* _What you will do_:
Give the data again exactly as written, without any of its pictures.

* _Material shown_:
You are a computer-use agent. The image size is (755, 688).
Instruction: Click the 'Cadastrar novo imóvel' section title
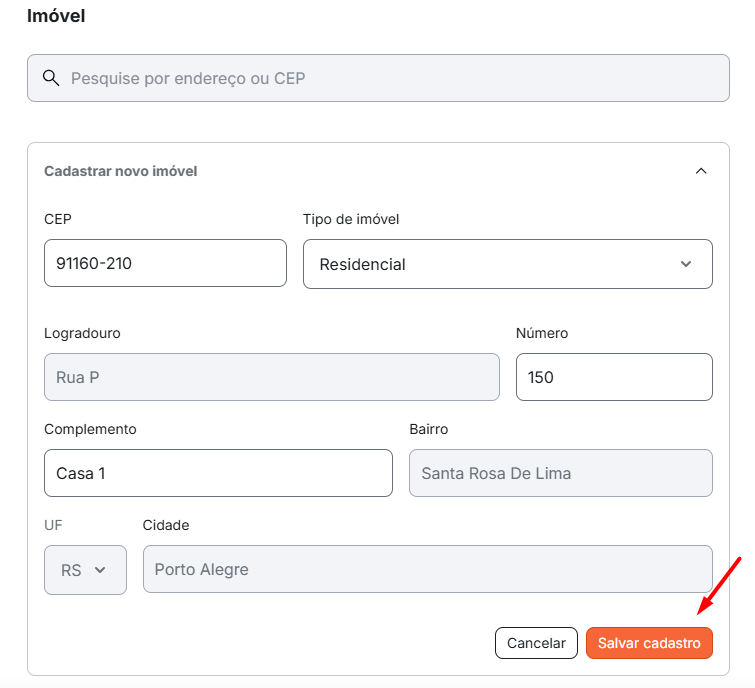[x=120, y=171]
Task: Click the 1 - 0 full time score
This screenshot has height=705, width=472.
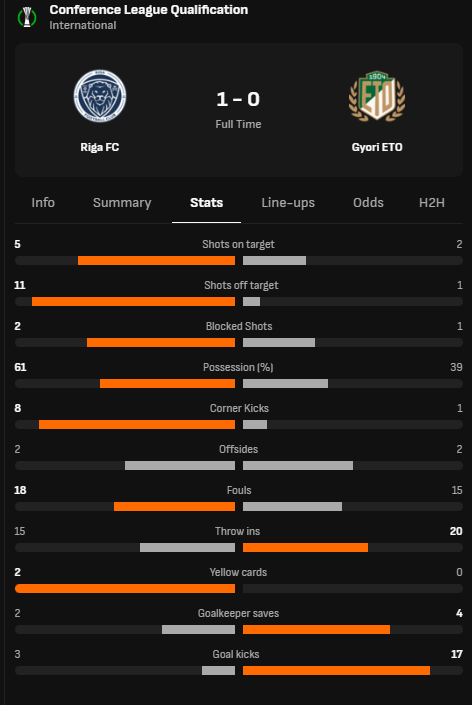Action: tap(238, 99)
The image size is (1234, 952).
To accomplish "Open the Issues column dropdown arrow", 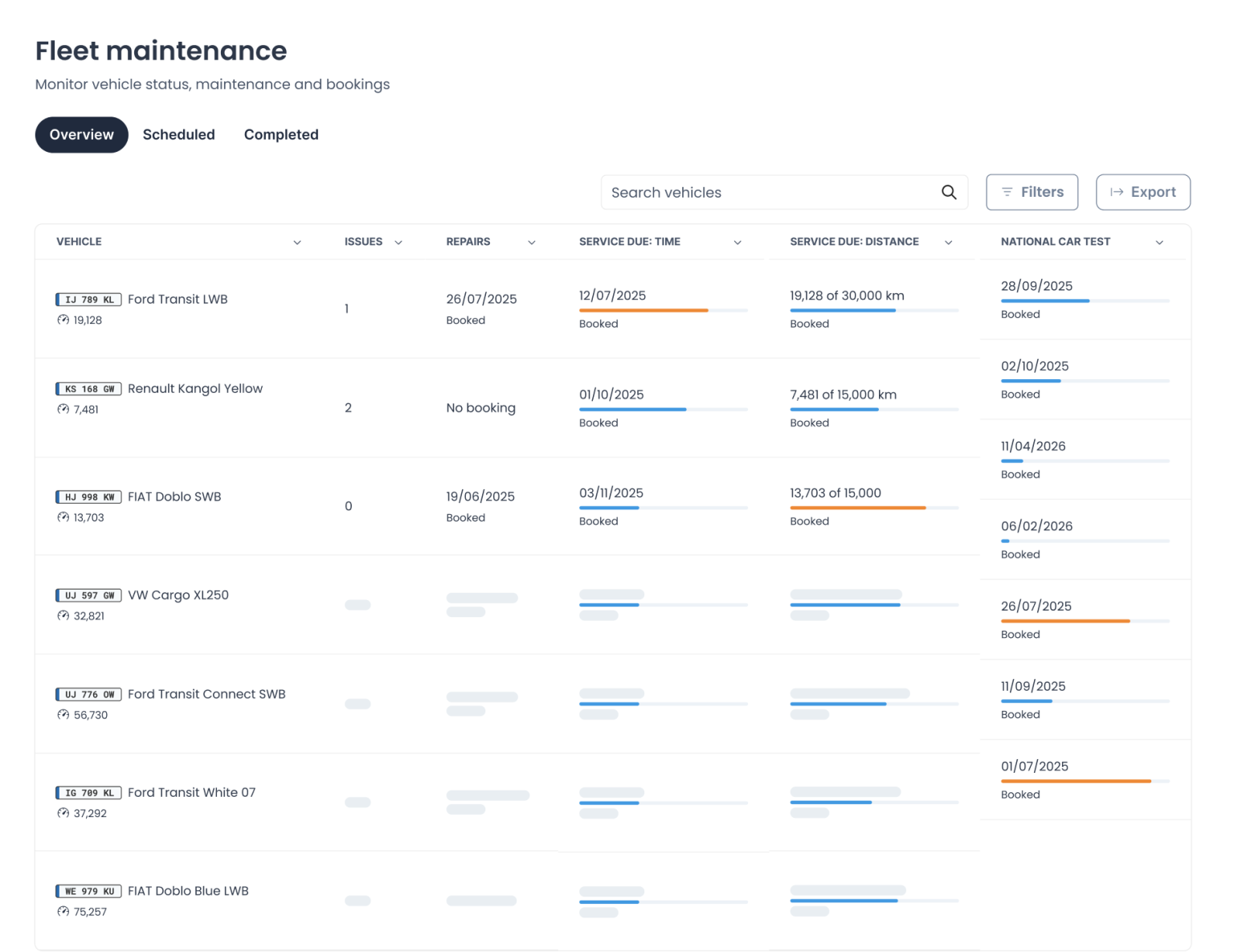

* _Output_:
You are a computer-use agent. The image size is (755, 688).
Instruction: Click the 'Cadastrar novo imóvel' section title
[x=120, y=171]
Task: Click the 1 - 0 full time score
This screenshot has height=705, width=472.
Action: tap(238, 99)
The image size is (1234, 952).
To accomplish "Open the Issues column dropdown arrow", 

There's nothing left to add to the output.